Assignment:
Report only the number of lines below in which the string "screenshot" appears.

Data to examine:
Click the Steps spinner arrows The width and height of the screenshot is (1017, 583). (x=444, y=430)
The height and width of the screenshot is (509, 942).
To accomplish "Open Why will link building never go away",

--

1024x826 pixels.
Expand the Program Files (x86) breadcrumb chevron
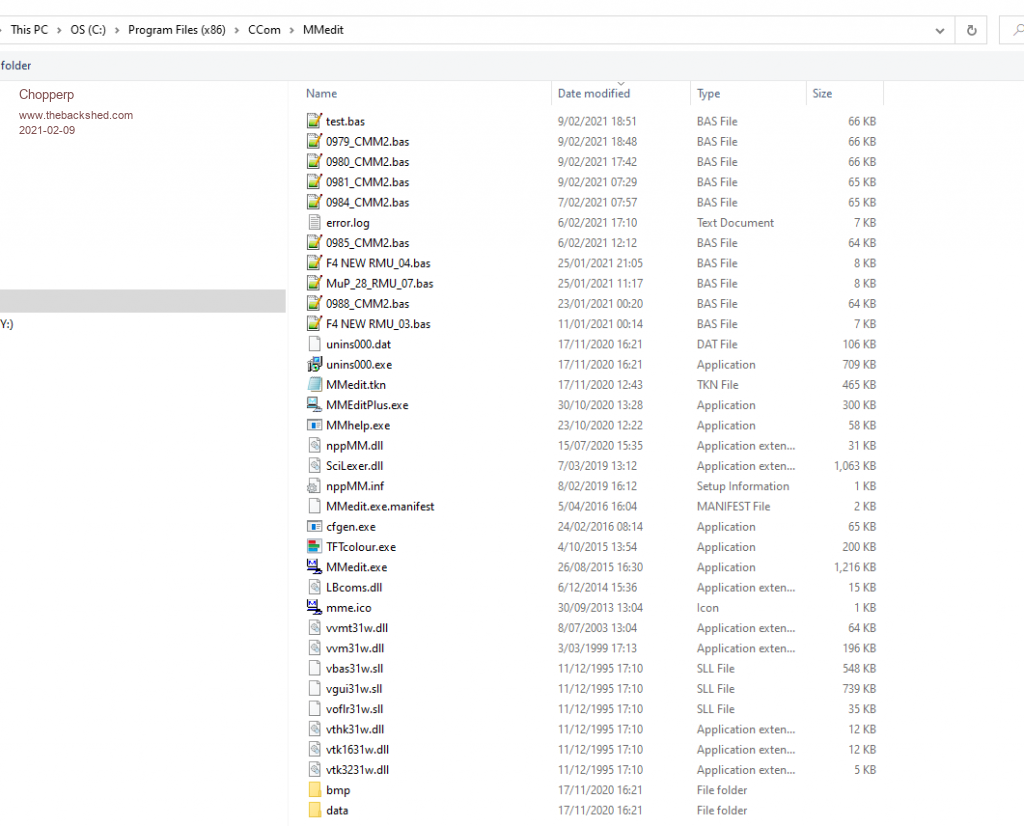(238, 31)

Response area:
2